▸ **Assignment**: Narrow the data below down to the lines containing "Videos".

▸ **Data shown**:

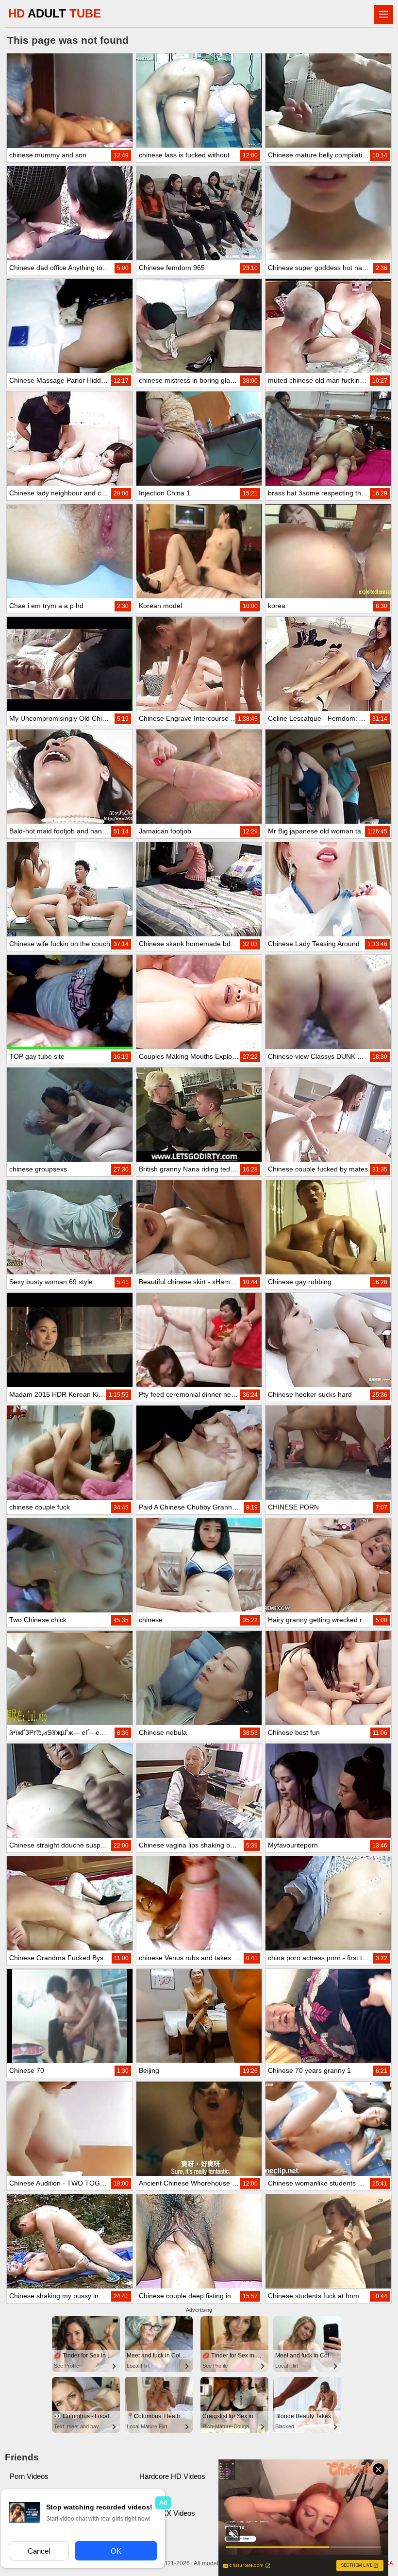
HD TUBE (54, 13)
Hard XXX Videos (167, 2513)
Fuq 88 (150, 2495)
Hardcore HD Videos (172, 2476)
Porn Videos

▸ **Response below**:
Hard XXX Videos (167, 2513)
Hardcore HD Videos (172, 2476)
Porn Videos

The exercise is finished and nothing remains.